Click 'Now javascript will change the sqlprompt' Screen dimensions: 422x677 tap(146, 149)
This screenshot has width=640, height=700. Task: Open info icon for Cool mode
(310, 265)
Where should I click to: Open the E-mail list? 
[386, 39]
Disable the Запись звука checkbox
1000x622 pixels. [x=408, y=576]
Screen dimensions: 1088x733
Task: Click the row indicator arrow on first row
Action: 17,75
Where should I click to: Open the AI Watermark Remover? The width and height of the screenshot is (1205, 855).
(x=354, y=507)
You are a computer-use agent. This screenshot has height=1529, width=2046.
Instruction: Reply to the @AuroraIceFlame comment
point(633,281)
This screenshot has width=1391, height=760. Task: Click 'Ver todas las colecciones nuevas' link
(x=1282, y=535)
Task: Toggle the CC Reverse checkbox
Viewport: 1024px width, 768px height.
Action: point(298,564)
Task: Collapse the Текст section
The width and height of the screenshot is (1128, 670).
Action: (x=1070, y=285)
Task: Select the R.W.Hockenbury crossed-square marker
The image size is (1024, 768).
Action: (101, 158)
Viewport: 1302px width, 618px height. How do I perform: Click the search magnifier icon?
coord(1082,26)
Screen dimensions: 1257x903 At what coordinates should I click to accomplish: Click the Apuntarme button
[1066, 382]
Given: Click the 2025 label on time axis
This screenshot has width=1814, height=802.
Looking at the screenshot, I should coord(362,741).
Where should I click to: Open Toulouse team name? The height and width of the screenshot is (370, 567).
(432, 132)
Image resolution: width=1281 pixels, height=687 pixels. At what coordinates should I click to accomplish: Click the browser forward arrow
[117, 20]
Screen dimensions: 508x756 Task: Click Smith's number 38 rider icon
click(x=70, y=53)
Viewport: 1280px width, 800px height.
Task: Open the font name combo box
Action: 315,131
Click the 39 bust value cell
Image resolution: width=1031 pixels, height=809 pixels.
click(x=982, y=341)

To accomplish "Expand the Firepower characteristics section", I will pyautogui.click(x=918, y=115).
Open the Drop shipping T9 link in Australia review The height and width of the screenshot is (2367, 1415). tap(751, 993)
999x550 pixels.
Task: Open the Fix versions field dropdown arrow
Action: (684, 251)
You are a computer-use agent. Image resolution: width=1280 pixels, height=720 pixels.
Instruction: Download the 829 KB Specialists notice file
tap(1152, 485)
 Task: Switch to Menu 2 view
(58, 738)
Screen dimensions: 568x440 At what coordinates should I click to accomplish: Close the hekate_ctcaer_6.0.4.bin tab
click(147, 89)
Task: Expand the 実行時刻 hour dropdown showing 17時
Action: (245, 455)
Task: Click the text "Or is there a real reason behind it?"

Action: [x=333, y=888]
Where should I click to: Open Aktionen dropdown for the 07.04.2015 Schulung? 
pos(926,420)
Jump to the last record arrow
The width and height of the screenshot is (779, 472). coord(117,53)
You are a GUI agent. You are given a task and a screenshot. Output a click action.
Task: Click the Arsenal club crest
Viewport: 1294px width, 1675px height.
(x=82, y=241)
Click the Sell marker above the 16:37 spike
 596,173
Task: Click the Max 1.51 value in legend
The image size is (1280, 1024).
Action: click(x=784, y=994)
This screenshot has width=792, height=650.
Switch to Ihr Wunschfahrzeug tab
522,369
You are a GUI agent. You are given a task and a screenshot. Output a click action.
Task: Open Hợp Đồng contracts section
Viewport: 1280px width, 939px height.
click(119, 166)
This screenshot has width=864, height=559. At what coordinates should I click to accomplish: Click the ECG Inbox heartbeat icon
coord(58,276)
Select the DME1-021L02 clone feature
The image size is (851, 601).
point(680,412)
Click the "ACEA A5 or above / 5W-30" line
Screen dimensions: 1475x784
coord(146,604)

################

**Task to complete**
All the lines above should come back exactly as written.

**Result of the exercise**
Click 'Now javascript will change the sqlprompt' Screen dimensions: 422x677 tap(146, 149)
This screenshot has width=640, height=700. Task: Open info icon for Cool mode
(310, 265)
Where should I click to: Open the E-mail list? 
[386, 39]
Disable the Запись звука checkbox
1000x622 pixels. [x=408, y=576]
Screen dimensions: 1088x733
Task: Click the row indicator arrow on first row
Action: 17,75
Where should I click to: Open the AI Watermark Remover? The width and height of the screenshot is (1205, 855).
(x=354, y=507)
You are a computer-use agent. This screenshot has height=1529, width=2046.
Instruction: Reply to the @AuroraIceFlame comment
point(633,281)
This screenshot has width=1391, height=760. Task: Click 'Ver todas las colecciones nuevas' link
(x=1282, y=535)
Task: Toggle the CC Reverse checkbox
Viewport: 1024px width, 768px height.
Action: point(298,564)
Task: Collapse the Текст section
The width and height of the screenshot is (1128, 670).
Action: (x=1070, y=285)
Task: Select the R.W.Hockenbury crossed-square marker
The image size is (1024, 768).
Action: (101, 158)
Viewport: 1302px width, 618px height. How do I perform: Click the search magnifier icon?
coord(1082,26)
Screen dimensions: 1257x903 At what coordinates should I click to accomplish: Click the Apuntarme button
[1066, 382]
Given: Click the 2025 label on time axis
This screenshot has width=1814, height=802.
Looking at the screenshot, I should coord(362,741).
Where should I click to: Open Toulouse team name? The height and width of the screenshot is (370, 567).
(432, 132)
Image resolution: width=1281 pixels, height=687 pixels. At what coordinates should I click to accomplish: Click the browser forward arrow
[117, 20]
Screen dimensions: 508x756 Task: Click Smith's number 38 rider icon
click(x=70, y=53)
Viewport: 1280px width, 800px height.
Task: Open the font name combo box
Action: 315,131
Click the 39 bust value cell
Image resolution: width=1031 pixels, height=809 pixels.
click(x=982, y=341)

To accomplish "Expand the Firepower characteristics section", I will pyautogui.click(x=918, y=115).
Open the Drop shipping T9 link in Australia review The height and width of the screenshot is (2367, 1415). tap(751, 993)
999x550 pixels.
Task: Open the Fix versions field dropdown arrow
Action: (684, 251)
You are a computer-use agent. Image resolution: width=1280 pixels, height=720 pixels.
Instruction: Download the 829 KB Specialists notice file
tap(1152, 485)
 Task: Switch to Menu 2 view
(58, 738)
Screen dimensions: 568x440 At what coordinates should I click to accomplish: Close the hekate_ctcaer_6.0.4.bin tab
click(147, 89)
Task: Expand the 実行時刻 hour dropdown showing 17時
Action: (245, 455)
Task: Click the text "Or is there a real reason behind it?"

Action: [x=333, y=888]
Where should I click to: Open Aktionen dropdown for the 07.04.2015 Schulung? 
pos(926,420)
Jump to the last record arrow
The width and height of the screenshot is (779, 472). coord(117,53)
You are a GUI agent. You are given a task and a screenshot. Output a click action.
Task: Click the Arsenal club crest
Viewport: 1294px width, 1675px height.
(x=82, y=241)
Click the Sell marker above the 16:37 spike
 596,173
Task: Click the Max 1.51 value in legend
The image size is (1280, 1024).
Action: click(x=784, y=994)
This screenshot has width=792, height=650.
Switch to Ihr Wunschfahrzeug tab
522,369
You are a GUI agent. You are given a task and a screenshot. Output a click action.
Task: Open Hợp Đồng contracts section
Viewport: 1280px width, 939px height.
click(119, 166)
This screenshot has width=864, height=559. At what coordinates should I click to accomplish: Click the ECG Inbox heartbeat icon
coord(58,276)
Select the DME1-021L02 clone feature
The image size is (851, 601).
point(680,412)
Click the "ACEA A5 or above / 5W-30" line
Screen dimensions: 1475x784
coord(146,604)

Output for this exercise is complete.